Read Books Online, for Free
|The Scarlet Pimpernel||Baroness Emmuska Orczy|
|Page 6 of 6||
"Yes, to-day," muttered Brogard, sullenly. Then he quietly took Sir Andrew's hat from a chair close by, put it on his own head, tugged at his dirty blouse, and generally tried to express in pantomime that the individual in question wore very fine clothes. "SACRRE ARISTO!" he muttered, "that tall Englishman!"
Marguerite could scarce repress a scream.
"It's Sir Percy right enough," she murmured, "and not even in disguise!"
She smiled, in the midst of all her anxiety and through her gathering tears, at the thought of "the ruling passion strong in death"; of Percy running into the wildest, maddest dangers, with the latest-cut coat upon his back, and the laces of his jabot unruffled.
"Oh! the foolhardiness of it!" she sighed. "Quick, Sir Andrew! ask the man when he went."
"Ah yes, my friend," said Sir Andrew, addressing Brogard, with the same assumption of carelessness, "my lord always wears beautiful clothes; the tall Englishman you saw, was certainly my lady's friend.
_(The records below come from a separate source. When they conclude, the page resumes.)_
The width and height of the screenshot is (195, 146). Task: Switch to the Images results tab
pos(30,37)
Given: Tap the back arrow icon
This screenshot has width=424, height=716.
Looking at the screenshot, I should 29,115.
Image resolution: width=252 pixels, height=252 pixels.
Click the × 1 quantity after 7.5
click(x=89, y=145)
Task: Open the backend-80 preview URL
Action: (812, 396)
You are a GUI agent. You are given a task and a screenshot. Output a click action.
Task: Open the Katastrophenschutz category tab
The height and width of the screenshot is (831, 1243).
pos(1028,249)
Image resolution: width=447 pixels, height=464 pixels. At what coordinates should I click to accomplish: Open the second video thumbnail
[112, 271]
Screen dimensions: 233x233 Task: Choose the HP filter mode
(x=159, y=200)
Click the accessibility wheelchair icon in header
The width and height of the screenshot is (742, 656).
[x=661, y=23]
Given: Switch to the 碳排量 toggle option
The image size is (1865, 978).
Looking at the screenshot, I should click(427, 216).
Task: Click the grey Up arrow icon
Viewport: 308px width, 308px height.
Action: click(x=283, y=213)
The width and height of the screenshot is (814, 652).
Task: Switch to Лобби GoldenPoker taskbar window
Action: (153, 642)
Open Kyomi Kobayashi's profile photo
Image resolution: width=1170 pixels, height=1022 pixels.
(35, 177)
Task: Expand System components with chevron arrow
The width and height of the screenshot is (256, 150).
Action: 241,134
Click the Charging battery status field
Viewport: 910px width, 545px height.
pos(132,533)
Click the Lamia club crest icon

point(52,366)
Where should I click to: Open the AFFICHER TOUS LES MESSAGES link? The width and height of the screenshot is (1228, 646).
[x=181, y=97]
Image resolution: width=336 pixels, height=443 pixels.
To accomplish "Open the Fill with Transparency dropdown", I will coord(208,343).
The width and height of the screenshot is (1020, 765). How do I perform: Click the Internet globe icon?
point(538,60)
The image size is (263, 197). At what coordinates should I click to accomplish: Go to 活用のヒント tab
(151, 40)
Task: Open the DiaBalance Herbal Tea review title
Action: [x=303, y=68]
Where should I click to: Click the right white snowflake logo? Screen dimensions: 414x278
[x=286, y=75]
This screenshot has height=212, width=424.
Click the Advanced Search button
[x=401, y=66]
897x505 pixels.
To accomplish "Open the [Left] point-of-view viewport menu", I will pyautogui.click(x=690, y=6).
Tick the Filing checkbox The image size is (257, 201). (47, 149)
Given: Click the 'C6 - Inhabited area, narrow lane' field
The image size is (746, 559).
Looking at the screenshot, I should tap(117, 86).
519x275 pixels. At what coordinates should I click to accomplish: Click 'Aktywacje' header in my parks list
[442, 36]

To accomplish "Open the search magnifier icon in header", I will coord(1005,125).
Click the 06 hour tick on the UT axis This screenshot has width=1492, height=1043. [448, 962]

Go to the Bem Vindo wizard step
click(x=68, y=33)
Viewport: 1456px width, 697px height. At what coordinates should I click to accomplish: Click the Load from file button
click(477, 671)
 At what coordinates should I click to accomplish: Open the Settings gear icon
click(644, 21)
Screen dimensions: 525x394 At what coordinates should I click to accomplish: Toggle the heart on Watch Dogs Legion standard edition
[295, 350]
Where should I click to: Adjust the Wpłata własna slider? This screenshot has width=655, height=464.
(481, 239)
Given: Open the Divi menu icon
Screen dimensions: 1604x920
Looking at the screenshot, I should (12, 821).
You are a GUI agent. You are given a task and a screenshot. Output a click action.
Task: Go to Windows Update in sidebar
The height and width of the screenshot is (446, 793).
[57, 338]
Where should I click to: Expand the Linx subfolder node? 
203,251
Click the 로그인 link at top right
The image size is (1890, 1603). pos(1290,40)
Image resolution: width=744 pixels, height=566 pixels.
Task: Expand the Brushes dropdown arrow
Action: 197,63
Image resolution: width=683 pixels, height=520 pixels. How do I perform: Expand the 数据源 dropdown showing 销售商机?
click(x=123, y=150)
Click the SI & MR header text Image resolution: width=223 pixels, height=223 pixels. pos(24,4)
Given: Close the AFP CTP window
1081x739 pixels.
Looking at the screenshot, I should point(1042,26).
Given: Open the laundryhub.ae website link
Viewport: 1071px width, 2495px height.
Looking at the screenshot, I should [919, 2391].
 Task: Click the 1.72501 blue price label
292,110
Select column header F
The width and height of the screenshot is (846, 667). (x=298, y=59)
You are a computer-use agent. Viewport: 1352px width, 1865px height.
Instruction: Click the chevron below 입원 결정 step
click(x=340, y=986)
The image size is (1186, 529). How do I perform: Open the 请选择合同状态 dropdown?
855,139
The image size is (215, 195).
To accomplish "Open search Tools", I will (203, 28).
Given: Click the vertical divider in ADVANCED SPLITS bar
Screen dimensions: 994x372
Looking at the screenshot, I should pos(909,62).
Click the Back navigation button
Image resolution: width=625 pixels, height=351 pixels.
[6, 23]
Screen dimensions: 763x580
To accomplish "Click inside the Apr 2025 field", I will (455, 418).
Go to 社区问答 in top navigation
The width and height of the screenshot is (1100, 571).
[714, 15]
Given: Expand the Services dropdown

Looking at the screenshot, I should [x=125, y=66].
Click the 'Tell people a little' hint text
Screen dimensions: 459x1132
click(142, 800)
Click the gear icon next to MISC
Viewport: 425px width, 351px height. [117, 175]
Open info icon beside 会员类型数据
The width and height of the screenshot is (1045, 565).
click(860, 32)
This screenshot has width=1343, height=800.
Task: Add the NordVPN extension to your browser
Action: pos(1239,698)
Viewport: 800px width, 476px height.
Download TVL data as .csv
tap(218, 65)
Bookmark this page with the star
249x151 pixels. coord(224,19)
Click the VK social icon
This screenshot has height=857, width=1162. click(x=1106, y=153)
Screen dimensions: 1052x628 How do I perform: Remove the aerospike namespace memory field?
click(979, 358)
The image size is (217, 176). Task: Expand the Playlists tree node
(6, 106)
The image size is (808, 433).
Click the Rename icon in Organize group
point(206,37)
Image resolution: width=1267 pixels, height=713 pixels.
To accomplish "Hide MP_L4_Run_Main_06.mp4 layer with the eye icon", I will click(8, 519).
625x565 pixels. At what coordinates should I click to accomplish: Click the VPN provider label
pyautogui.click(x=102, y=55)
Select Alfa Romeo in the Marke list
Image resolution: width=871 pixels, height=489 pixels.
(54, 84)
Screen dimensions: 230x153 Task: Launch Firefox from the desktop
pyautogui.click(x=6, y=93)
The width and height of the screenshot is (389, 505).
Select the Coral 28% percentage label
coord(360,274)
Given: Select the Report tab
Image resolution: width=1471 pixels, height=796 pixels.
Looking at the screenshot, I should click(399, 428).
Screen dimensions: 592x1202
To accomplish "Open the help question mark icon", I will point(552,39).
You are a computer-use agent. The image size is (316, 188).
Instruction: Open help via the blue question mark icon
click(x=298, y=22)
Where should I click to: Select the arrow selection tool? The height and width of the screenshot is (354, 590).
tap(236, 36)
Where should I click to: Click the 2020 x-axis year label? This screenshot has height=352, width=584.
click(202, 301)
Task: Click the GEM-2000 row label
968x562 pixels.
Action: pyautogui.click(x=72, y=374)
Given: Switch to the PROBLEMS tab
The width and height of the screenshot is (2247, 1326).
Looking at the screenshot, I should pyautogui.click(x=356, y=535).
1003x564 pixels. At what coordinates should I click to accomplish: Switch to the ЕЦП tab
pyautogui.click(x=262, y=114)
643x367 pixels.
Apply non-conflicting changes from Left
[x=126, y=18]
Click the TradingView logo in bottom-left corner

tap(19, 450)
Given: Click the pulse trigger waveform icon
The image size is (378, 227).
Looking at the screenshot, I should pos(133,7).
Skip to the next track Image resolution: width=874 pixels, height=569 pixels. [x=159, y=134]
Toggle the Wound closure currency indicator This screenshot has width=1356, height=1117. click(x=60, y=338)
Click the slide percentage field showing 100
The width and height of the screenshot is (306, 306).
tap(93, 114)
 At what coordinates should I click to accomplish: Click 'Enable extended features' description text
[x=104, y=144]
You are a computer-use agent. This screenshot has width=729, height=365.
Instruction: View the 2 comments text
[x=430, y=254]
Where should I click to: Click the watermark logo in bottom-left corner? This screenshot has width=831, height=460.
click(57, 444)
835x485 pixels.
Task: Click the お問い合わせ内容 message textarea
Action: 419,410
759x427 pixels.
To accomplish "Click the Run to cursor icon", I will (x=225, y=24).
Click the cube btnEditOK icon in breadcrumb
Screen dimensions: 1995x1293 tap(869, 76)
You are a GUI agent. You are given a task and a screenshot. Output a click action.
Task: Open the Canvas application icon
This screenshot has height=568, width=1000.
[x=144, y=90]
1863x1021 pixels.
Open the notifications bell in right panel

And he has gone, you say?"
"He went. . .yes. . .but he's coming back. . .here--he ordered supper. . ."
Sir Andrew put his hand with a quick gesture of warning upon Marguerite's arm; it came none too sone, for the next moment her wild, mad joy would have betrayed her. He was safe and well, was coming back here presently, she would see him in a few moments perhaps. . . . Oh! the wildness of her joy seemed almost more than she could bear.
"Here!" she said to Brogard, who seemed suddenly to have been transformed in her eyes into some heavenborn messenger of bliss. "Here!--did you say the English gentleman was coming back here?"
The heaven-born messenger of bliss spat upon the floor, to express his contempt for all and sundry ARISTOS, who chose to haunt the "Chat Gris."
"Heu!" he muttered, "he ordered supper--he will come back. . . SACRRE ANGLAIS!" he added, by way of protest against all this fuss for a mere Englishman.
"But where is he now?--Do you know?" she asked eagerly, placing her dainty white hand upon the dirty sleeve of his blue blouse.
"He went to get a horse and cart," said Brogard, laconically, as with a surly gesture, he shook off from his arm that pretty hand which princes had been proud to kiss.
"At what time did he go?"
But Brogard had evidently had enough of these questionings. He did not think that it was fitting for a citizen--who was the equal of anybody--to be thus catechised by these SACRRES ARISTOS, even though they were rich English ones. It was distinctly more fitting to his newborn dignity to be as rude as possible; it was a sure sign of servility to meekly reply to civil questions.
"I don't know," he said surlily. "I have said enough, VOYONS, LES ARISTOS!. . .He came to-day. He ordered supper. He went out.--He'll come back. VOILA!"
And with this parting assertion of his rights as a citizen and a free man, to be as rude as he well pleased, Brogard shuffled out of the room, banging the door after him.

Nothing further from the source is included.